### Task goal
Reproduce the passage of the Civic Center text that begins with the words containing "Civic Center, with" and ends with "the city skyline.".

After Jury Duty: Points of Interest Near the Courthouses and Foley Square

Civic Center, with its concentration of federal, state, and local buildings, many designed to provoke a sense of pride, wonderment, and awe, should be on more visitor itineraries. The dense concentration of monumental buildings in several historic styles - from Beaux-Arts to Art Deco to post-modern - should appeal to those with an interest in history and architecture. Fans of the long-running TV series Law & Order will recognize the courthouse steps. Intriguing fragments of the old city are scattered here and there, but new development points to the next iteration of the city skyline.

For many people the area near the courthouses remains sacred ground. The African Burial Ground rests in the land just to the west of Foley Square, and the cemetery of St. Paul's Church is nearby on Broadway to Church Street. Close, too, just beyond these buildings to the west, are the hallowed grounds of the World Trade Center site. A new Visitor Center for the African Burial Ground will soon open to the public. (read below for more information)

### Collected data

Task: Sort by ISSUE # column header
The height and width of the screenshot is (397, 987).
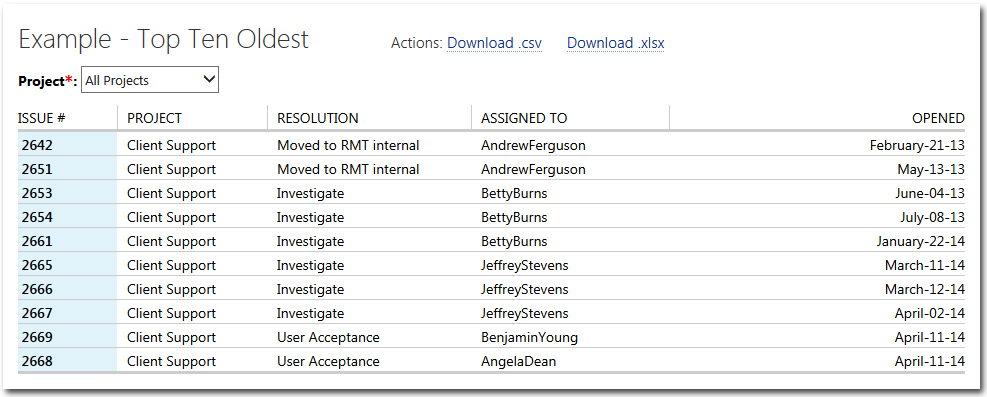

### Written answer
Civic Center, with its concentration of federal, state, and local buildings, many designed to provoke a sense of pride, wonderment, and awe, should be on more visitor itineraries. The dense concentration of monumental buildings in several historic styles - from Beaux-Arts to Art Deco to post-modern - should appeal to those with an interest in history and architecture. Fans of the long-running TV series Law & Order will recognize the courthouse steps. Intriguing fragments of the old city are scattered here and there, but new development points to the next iteration of the city skyline.